Polsek Sikakap Latih Siswa Cara Mencegah Tindak Pelecehan Seksual

Polsek Sikakap Latih Siswa Cara Mencegah Tindak Pelecehan Seksual Jajaran Polsek Sikakap berikan pelatihan antisipasi pelecehan seksual terhadap anak di bawah umur (Foto : Supri/MentawaiKita.com)

SIKAKAP—Kepolisian Sikakap memberikan pelatihan cara melawan tindakan pelecehan seksual terhadap anak di bawah umur dan perempuan kepada siswa di daerah Pagai Utara Selatan, Kabupaten Kepulauan Mentawai.

Kepala Unit Bimbingan Masyarakat Polsek Sikakap, Ipda Yanuar, mengatakan polisi merupakan sahabat bagi anak-anak dan masyarakat. 

“Sebelum kejahatan terjadi lebih baik kita berikan pengetahuan kepada anak-anak di bawah umur, dan perempuan, sebab anak-anak di bawah umur dan perempuan merupakan wanita lemah yang sering menjadi korban pelecehan seksual dan kekerasan dalam rumah tangga,” katanya kepada MentawaiKita.com, Jumat (17/1/2020).

Ia mengingatkan kepada anak-anak untuk menolak pemberian seseorang yang tidak jelas maksudnya seperti memberi gula-gula atau menjanjikan uang dan mengajak pergi.

“Kalau ada orang tidak dikenal atau orang yang dikenal yang menjanjikan uang atau gula-gula dan mengajak pergi itu merupakan orang jahat, sebab kejahatan itu terjadi karena ada kesempatan," ujarnya kepada siswa TK Teratai Sikakap.

Pelatihan ini, kata Yanuar diberikan kepada siswa TK, SD, SMP hingga SMA sederajat dengan nama kegiatan “Polisi Sahabat Anak dan Masyarakat”. 

“Polisi itu adalah pelindung dan pengayom masyarakat dengan seringnya kita datang ke sekolah-sekolah dan bergaul di tengah masyarakat tentu anak-anak dan masyarakat tidak lagi merasa takut bila melihat keberadaan polisi,"katanya.

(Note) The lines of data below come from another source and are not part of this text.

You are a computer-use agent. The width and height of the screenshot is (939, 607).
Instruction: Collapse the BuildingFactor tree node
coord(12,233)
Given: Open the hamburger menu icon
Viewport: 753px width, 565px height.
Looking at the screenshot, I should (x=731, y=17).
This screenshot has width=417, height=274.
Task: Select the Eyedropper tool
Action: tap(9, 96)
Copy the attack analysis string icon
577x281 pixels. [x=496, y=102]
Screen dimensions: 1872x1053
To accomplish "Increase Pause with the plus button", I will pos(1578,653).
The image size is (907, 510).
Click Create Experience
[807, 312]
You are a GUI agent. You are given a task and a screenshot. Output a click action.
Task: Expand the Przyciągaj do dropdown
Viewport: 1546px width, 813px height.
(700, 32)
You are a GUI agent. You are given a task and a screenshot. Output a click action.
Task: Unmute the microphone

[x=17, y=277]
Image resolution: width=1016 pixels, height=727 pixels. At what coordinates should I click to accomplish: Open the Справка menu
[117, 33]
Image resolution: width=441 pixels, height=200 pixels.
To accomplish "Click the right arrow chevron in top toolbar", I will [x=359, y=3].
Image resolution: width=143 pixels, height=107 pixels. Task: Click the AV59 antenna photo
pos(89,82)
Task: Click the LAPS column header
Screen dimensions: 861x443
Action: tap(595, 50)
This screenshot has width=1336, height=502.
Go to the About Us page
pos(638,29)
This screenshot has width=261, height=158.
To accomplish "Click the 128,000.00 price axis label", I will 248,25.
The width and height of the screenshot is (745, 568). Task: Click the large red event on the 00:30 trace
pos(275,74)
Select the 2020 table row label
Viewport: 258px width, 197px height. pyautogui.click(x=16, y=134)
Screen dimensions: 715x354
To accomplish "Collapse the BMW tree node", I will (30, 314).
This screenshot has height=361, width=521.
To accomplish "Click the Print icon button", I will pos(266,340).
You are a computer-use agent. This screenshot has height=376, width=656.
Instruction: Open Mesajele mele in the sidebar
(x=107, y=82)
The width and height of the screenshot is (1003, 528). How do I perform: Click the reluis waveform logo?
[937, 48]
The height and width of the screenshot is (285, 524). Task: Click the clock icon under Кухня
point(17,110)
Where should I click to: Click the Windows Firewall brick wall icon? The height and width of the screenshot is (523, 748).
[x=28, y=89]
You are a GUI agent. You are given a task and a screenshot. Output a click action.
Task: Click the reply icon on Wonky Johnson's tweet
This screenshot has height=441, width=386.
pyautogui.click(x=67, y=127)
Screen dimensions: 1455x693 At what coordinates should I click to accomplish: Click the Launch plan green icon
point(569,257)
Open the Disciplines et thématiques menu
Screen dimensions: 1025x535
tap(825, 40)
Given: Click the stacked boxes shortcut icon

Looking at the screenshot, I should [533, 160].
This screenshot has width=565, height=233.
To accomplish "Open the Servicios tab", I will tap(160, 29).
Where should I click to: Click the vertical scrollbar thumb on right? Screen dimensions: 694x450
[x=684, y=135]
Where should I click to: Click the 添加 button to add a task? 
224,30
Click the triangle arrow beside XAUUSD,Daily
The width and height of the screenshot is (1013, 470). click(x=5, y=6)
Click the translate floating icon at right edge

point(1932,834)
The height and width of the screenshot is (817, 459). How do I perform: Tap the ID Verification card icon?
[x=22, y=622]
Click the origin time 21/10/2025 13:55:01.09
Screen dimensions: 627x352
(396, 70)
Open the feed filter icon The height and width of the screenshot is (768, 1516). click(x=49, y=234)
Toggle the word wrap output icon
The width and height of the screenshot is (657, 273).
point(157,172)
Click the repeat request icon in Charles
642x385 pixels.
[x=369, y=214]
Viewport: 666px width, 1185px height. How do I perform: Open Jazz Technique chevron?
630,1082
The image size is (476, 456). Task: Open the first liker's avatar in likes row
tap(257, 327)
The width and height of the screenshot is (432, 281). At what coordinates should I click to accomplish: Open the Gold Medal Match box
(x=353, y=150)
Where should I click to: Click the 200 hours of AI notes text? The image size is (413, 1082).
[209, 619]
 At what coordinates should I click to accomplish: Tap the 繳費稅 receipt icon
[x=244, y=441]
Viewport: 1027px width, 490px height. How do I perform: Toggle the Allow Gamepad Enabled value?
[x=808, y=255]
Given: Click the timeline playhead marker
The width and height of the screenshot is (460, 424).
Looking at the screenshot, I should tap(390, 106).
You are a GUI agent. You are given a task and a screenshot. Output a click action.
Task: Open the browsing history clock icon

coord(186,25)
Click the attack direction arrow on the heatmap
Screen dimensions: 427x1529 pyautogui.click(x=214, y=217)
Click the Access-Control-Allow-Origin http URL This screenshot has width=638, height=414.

Sementara itu Kapolsek Sikakap, Iptu Hendri, mengatakan, kunjungan ke sekolah dan ke masyarakat adalah kegiatan rutin sesuai dengan perintah dari Kapolres Mentawai AKBP Dody Prawiranegara.

“Kegiatan ini tujuannya agar generasi muda yang menjadi penerus bangsa ini tidak menjadi korban pelecehan seksual dan kekerasan, bila sudah menjadi korban pelecehan seksual atau kekerasan si korban jiwanya akan terganggu atau trauma seperti takut melihat orang yang lebih tua dari dirinya,” katanya.

Ia meminta orangtua menjaga anak dan mengawasi setiap pergaulan anak serta memberikan rasa kasih sayang agar anak merasa nyaman.